While I’ve questioned before the excess of hyperbole and absence of substance behind these prognostications of future change by self-proclaimed visionaries, never before has it been so overwhelmingly clear that their predictions are, well, empty. It’s all adjectives, no nouns.
It’s not that the law doesn’t, and won’t continue to, evolve. We get new iToys daily, and at least once a week a new business shows up on the interwebz that’s going to change everything. This week it was a gimmick called “The Perfect Witness,” some magic bullet video from a company that conceals its owners, that does your witness prep for you for a mere $119 a shot. And most of them silently fade into oblivion because they either suck or offer nothing anyone wants.
It’s not that the futurists are antagonistic toward competence, but that if we should need legal skills, we can always rent them from Bangalore. You think I’m kidding? Again, from Tannebaum’s post on Furlong:
Jordan gives legal knowledge a zero.
“Again, it’s not that I believe legal know-how has no value in a law practice; obviously it does. But I don’t need to personally possess this feature or have it in place, in-house, in my practice. Legal knowledge is now widespread and easily accessible, and its price keeps dropping. I can outsource this asset, retrieve it when and from whom I need it, and build up other resources instead.”
Yeah, he said that.
Like a cool logo that brings in the clients and makes lawyers fabulously prestigious and filthy rich?
While lawyers and firms continue to struggle to deal with the excess supply and bad economy, and too often get sucked into the misguided belief that there is some magic technological bullet that will change their fortunes and make everything better, the lure of the futurists appears to have faded. The lawyers who have tried it, sunk in substantial sums of money in the belief that some SEO specialist will get them oodles of paying clients on the internets, have learned better, much to their chagrin.

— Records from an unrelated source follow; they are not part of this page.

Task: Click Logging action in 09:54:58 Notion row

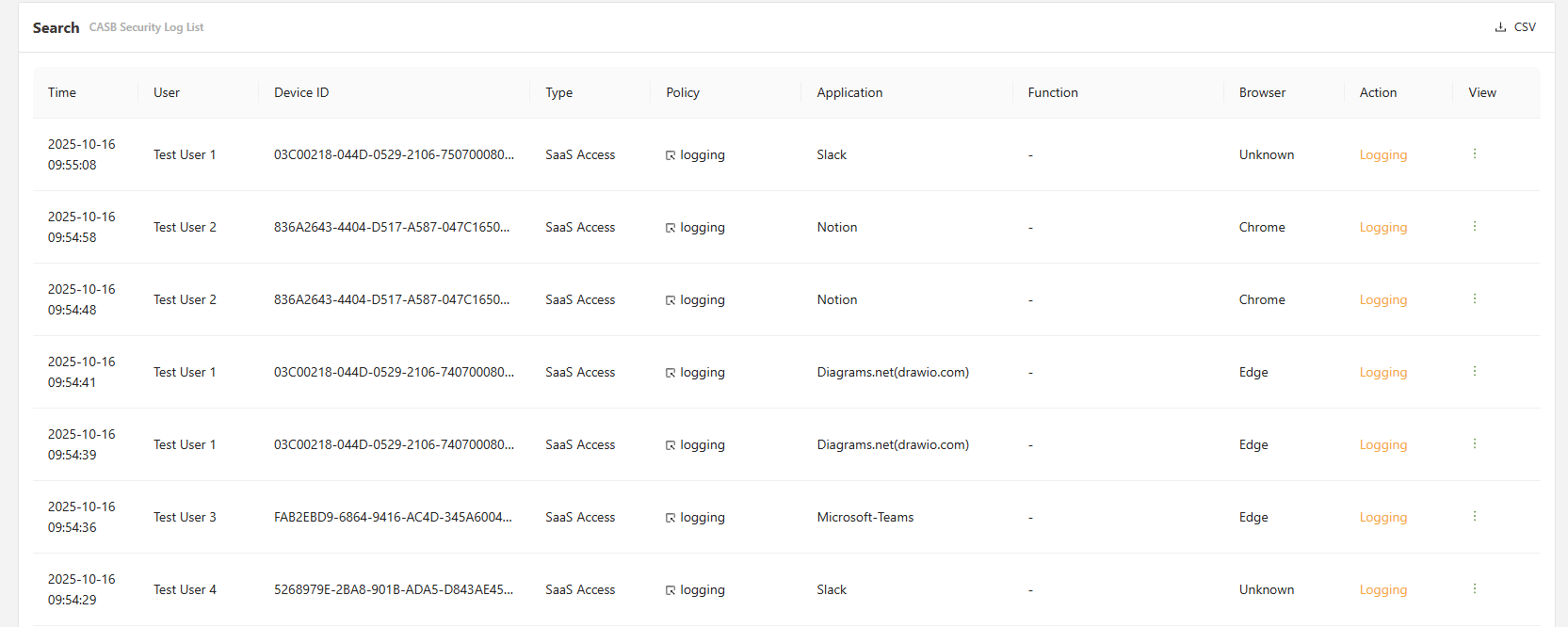Action: 1382,228
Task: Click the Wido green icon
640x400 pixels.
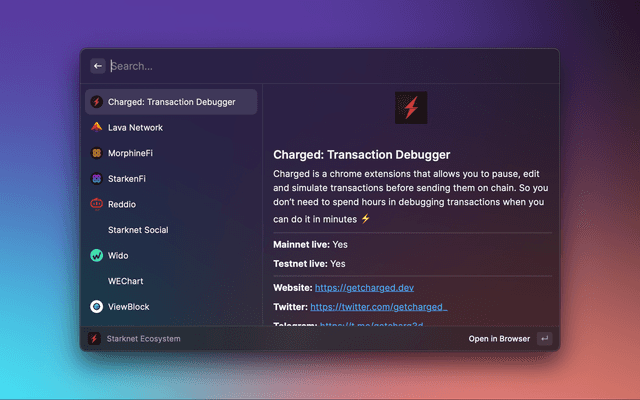Action: click(x=96, y=256)
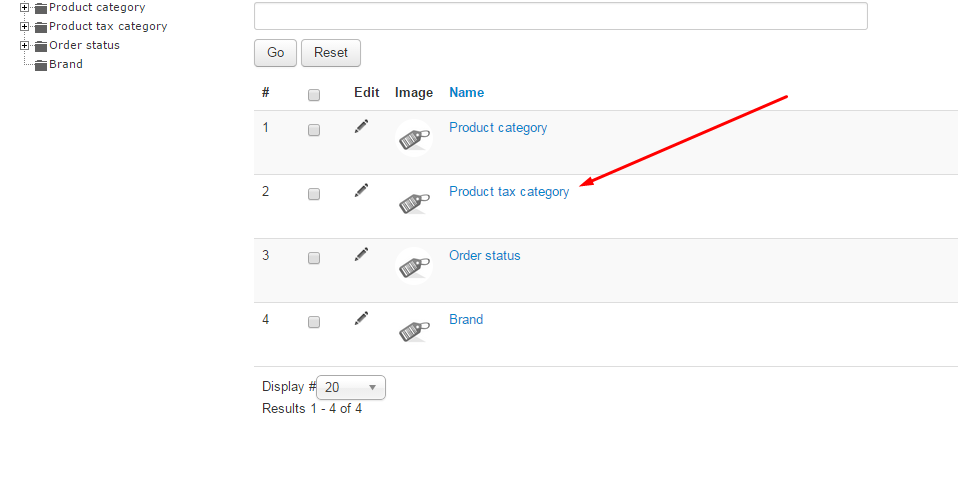Click the edit pencil for Brand

[x=362, y=318]
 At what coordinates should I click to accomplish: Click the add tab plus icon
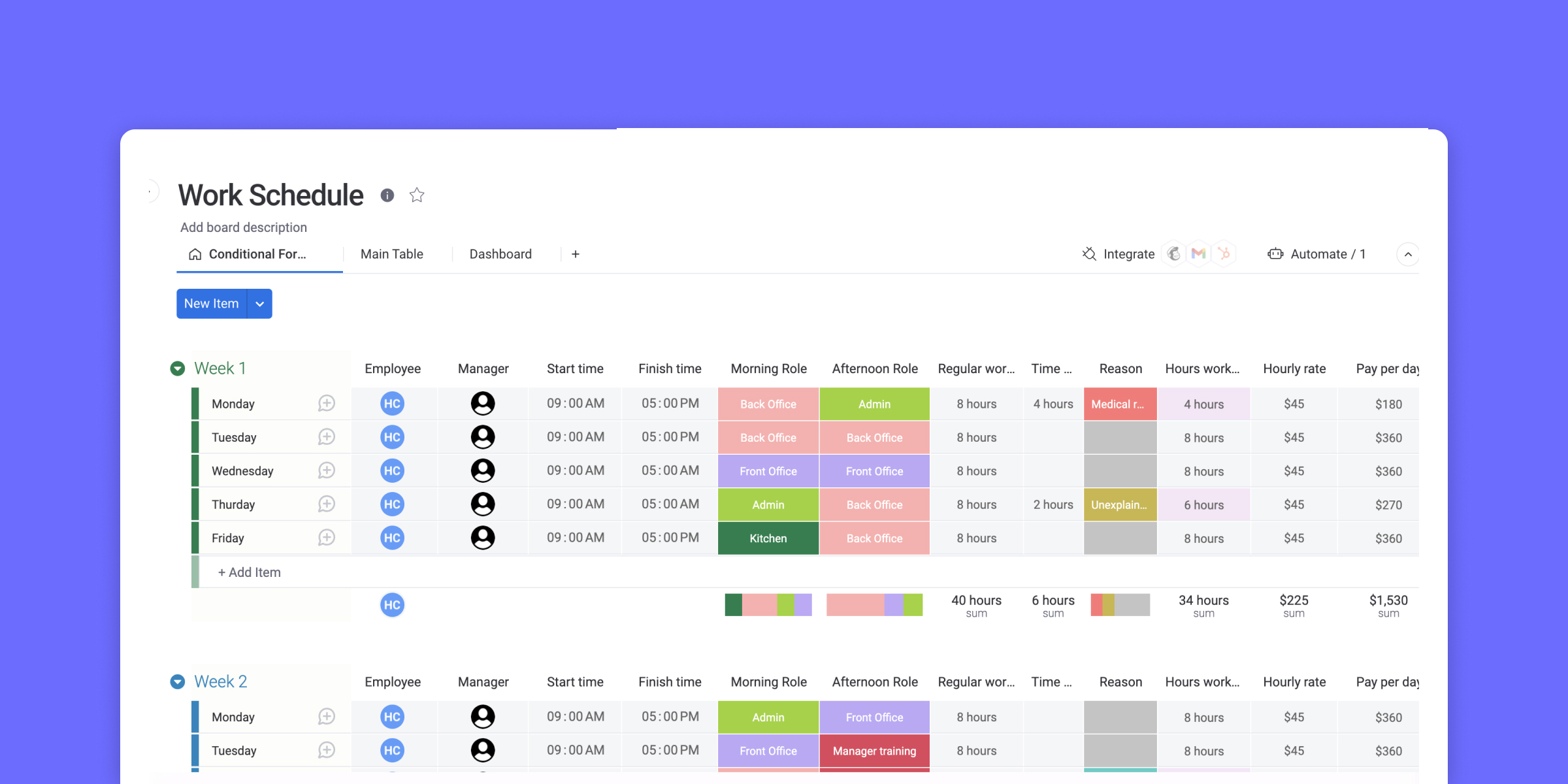click(575, 254)
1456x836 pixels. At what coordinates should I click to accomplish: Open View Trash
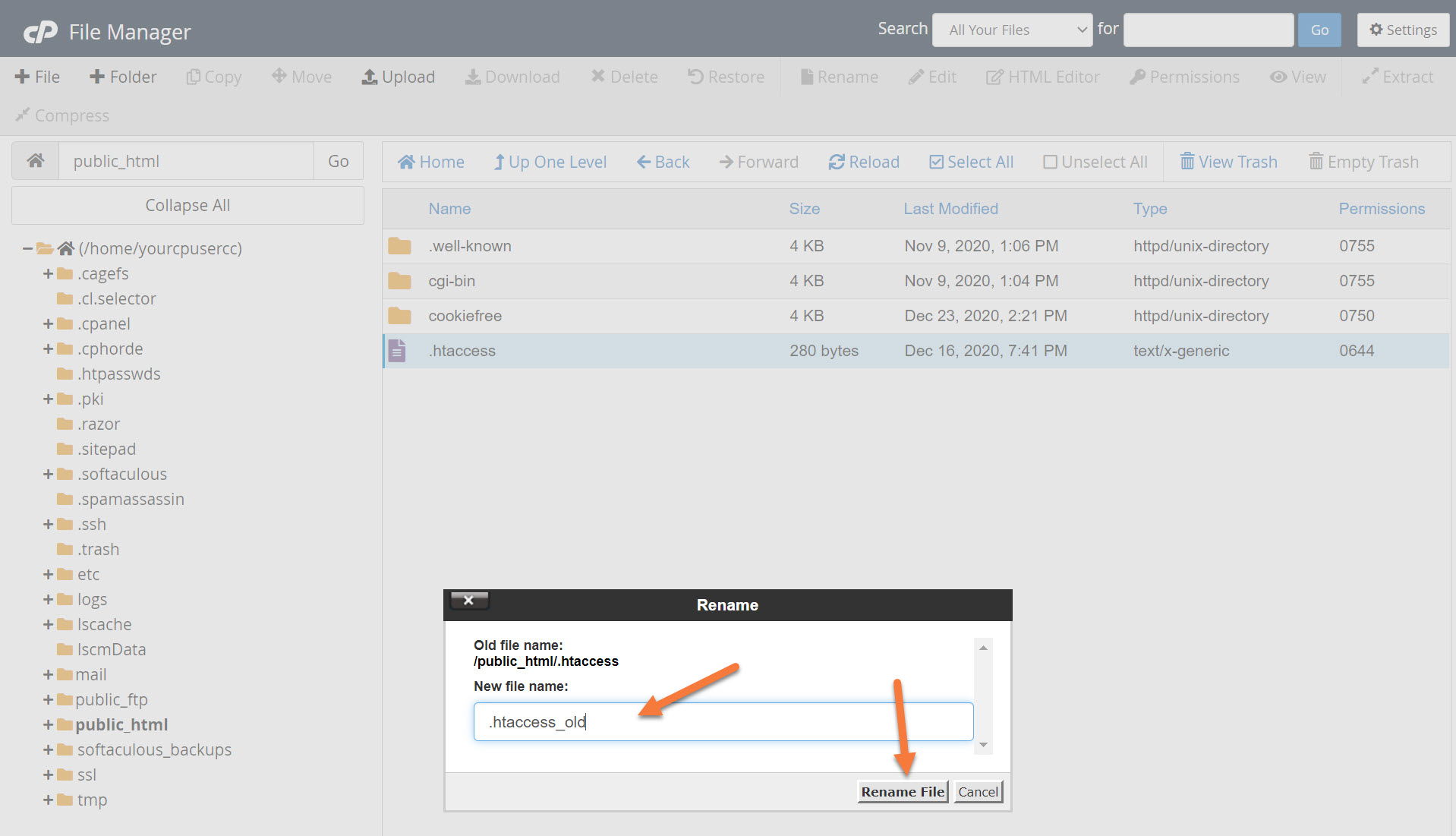pyautogui.click(x=1229, y=162)

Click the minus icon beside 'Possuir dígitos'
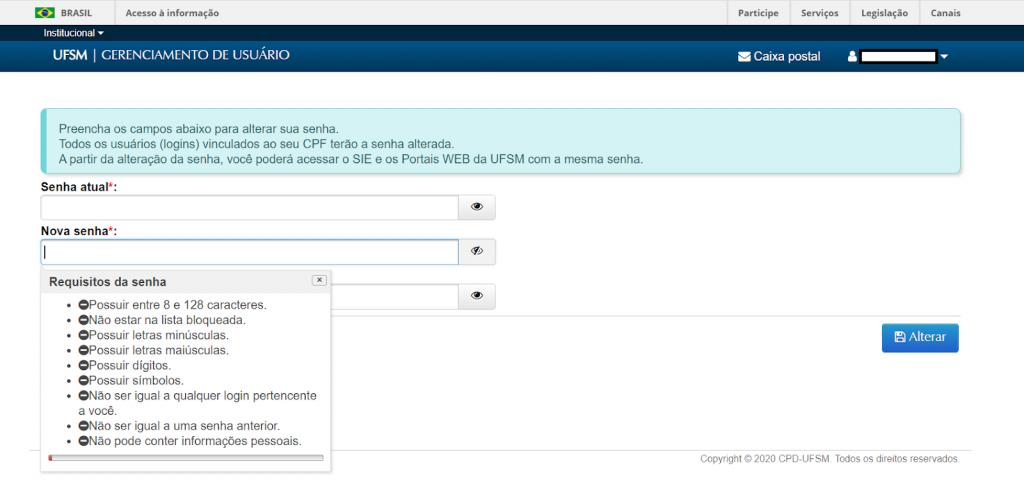click(x=84, y=366)
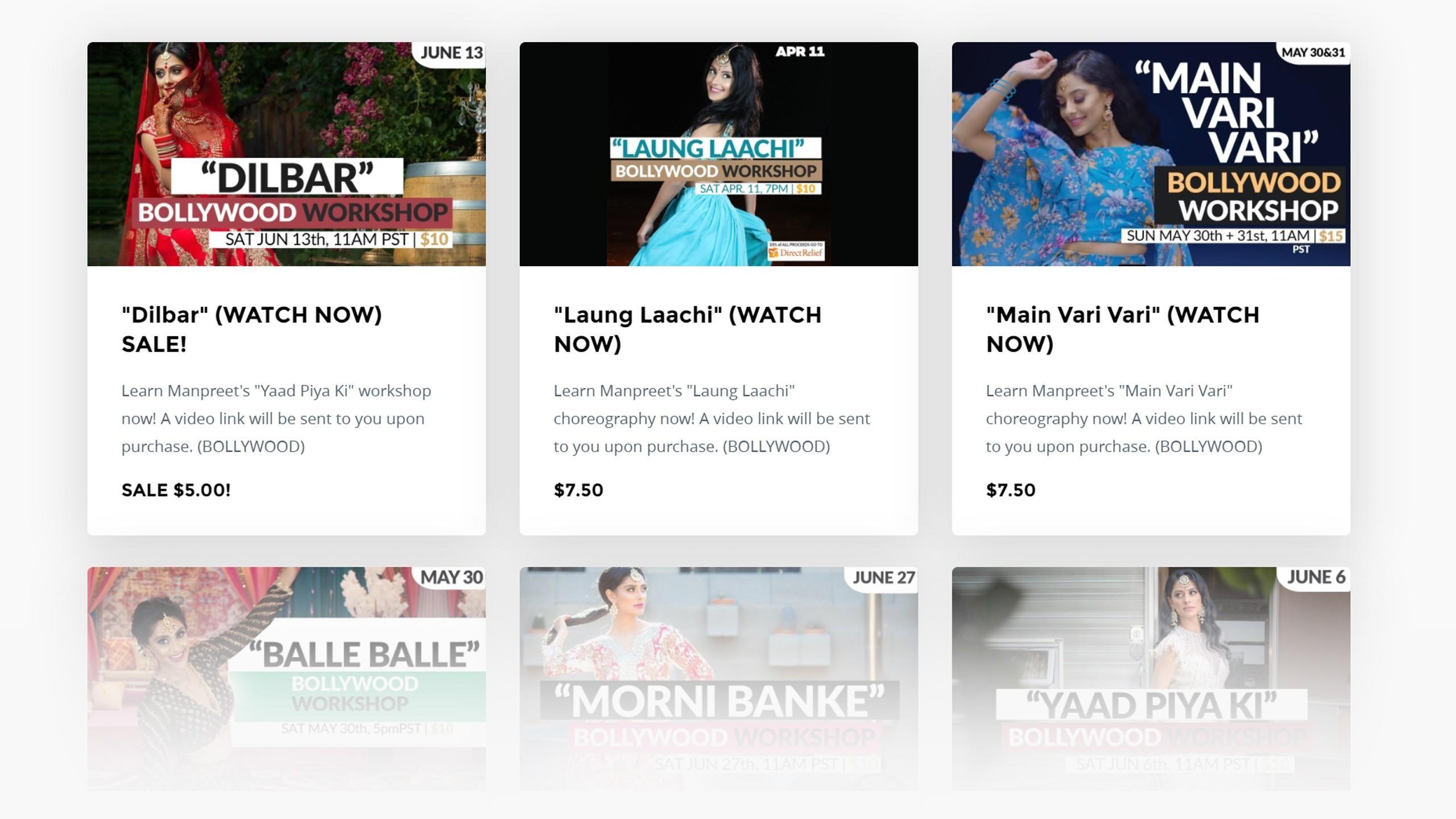1456x819 pixels.
Task: Select the SALE $5.00! price label
Action: tap(176, 490)
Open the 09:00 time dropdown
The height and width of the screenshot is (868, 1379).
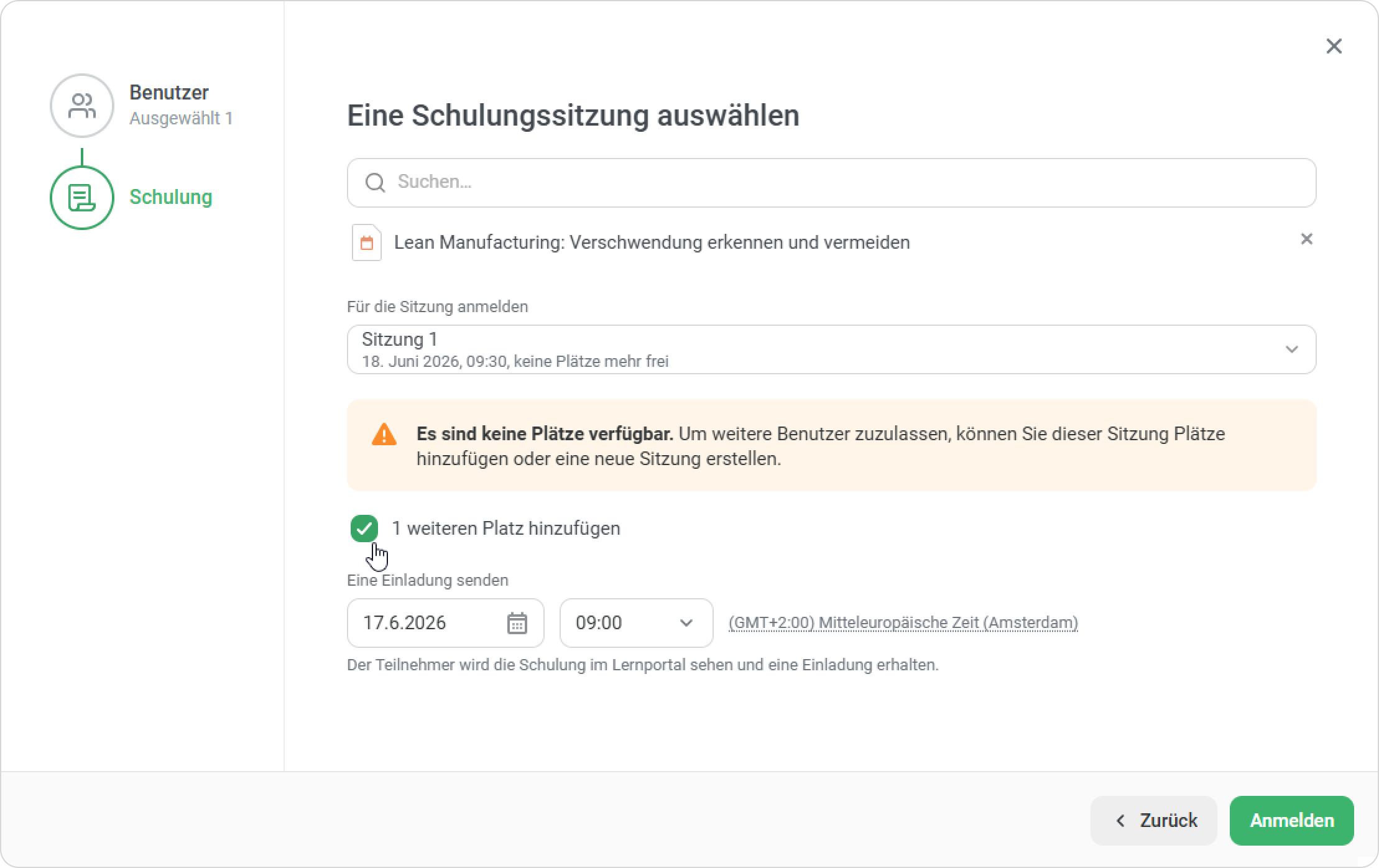click(x=636, y=623)
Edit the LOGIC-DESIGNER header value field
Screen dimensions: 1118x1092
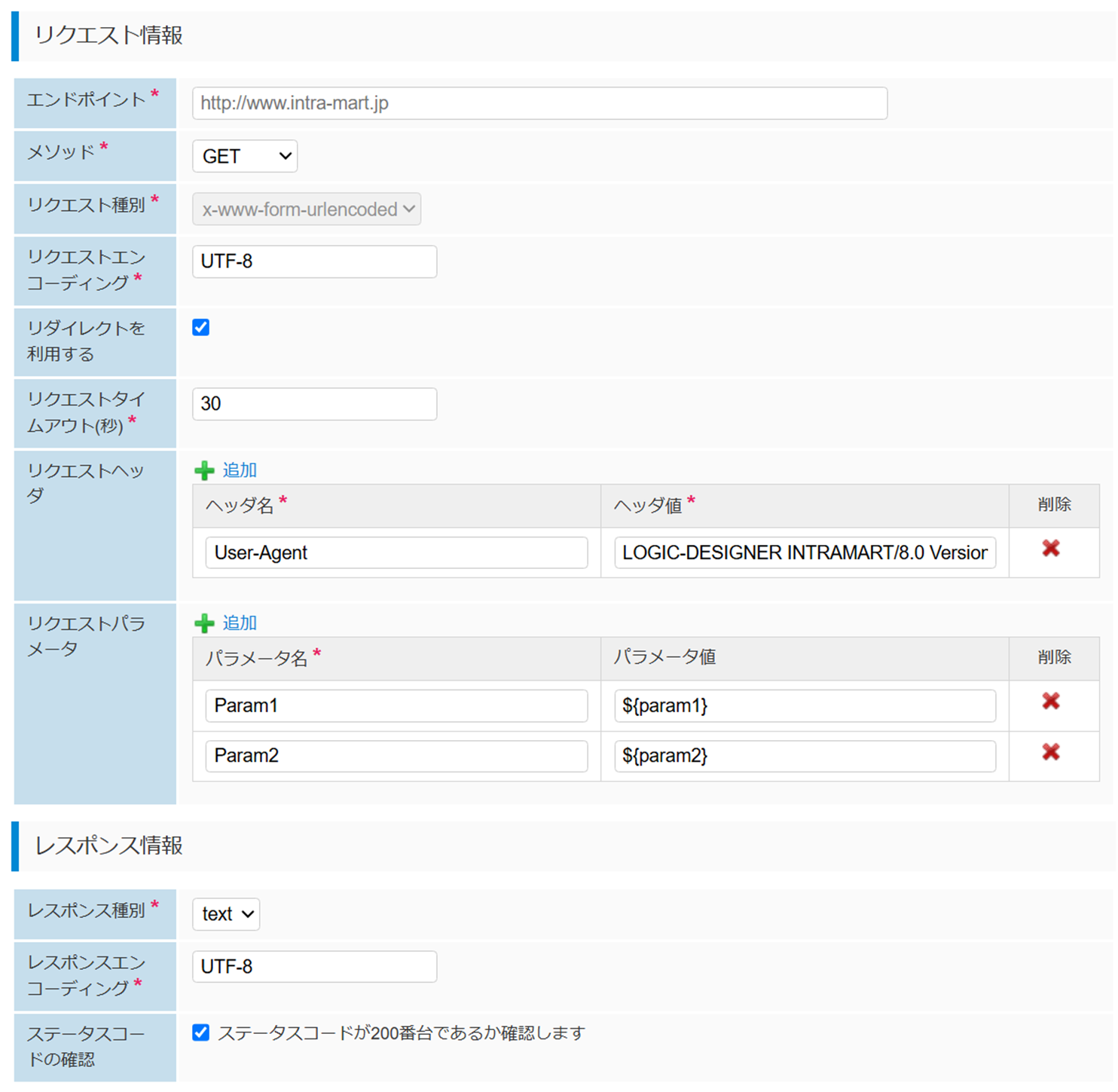[805, 553]
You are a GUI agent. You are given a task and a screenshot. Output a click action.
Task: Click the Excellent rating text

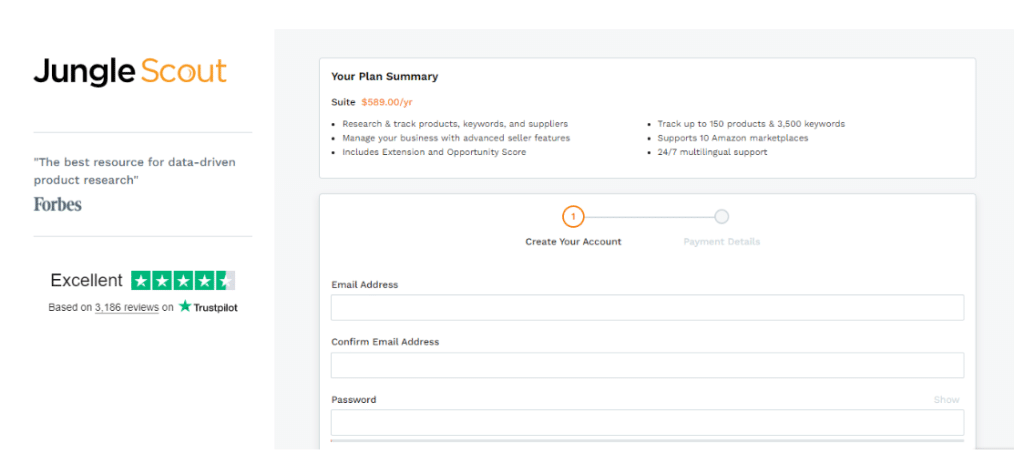pos(87,281)
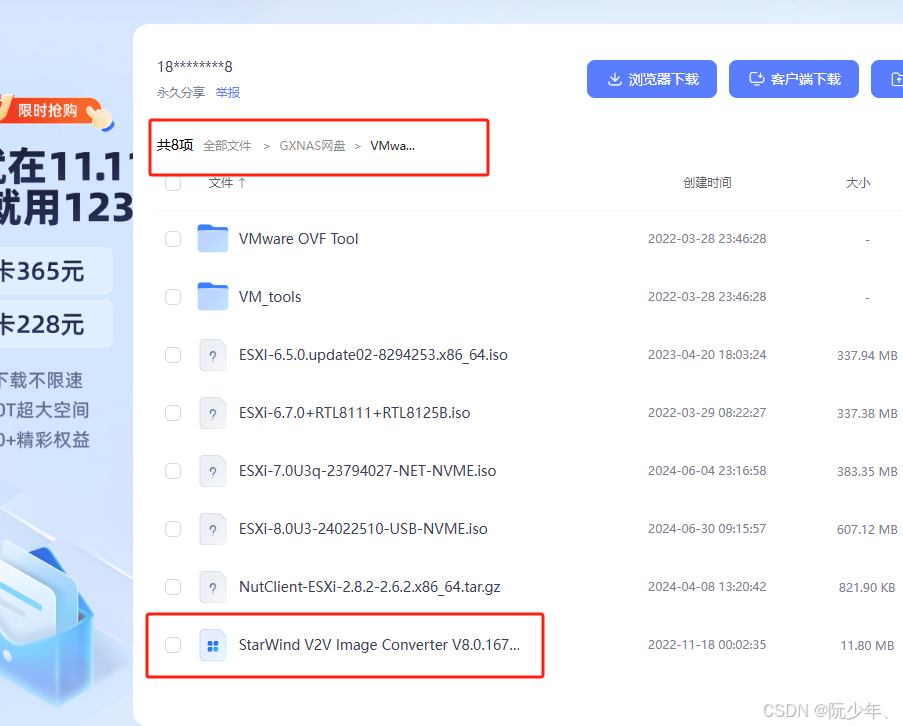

Hopefully, the next step will be for more informed heads to put their effort into dealing with the hard work of fixing systemic issues in the profession, returning to core values of ethics and competence, and stop screaming that iToys will change everything. The alternative is watching more Rene Knake videos. Is that what you really want to do?
Update: Kevin O’Keefe picks up on this post at Real Lawyers Have Blogs, and gets an earful from the marketeers in the comments. You wouldn’t exactly know they were marketeers, as they have this unfortunate tendency to neglect to mention their financial interest in promoting the notion the future of law requires lawyers to pay them money, but they do their darndest to spin the results to convince lawyers that they can be both competent and honest and still pay the marketeers to sell them like laundry detergent to an unsuspecting public.
Notably, the marketeers don’t come here to try to sell their wares, because I tend not to give them a warm reception. That said, note the difference in the reactions by lawyers versus marketeers. It’s kinda heart-warming to know that some lawyers still prefer competence and integrity over deception and self-aggrandizement. The future of law is looking brighter, even if it’s not the same future as the wild-eyed Knake’s envision.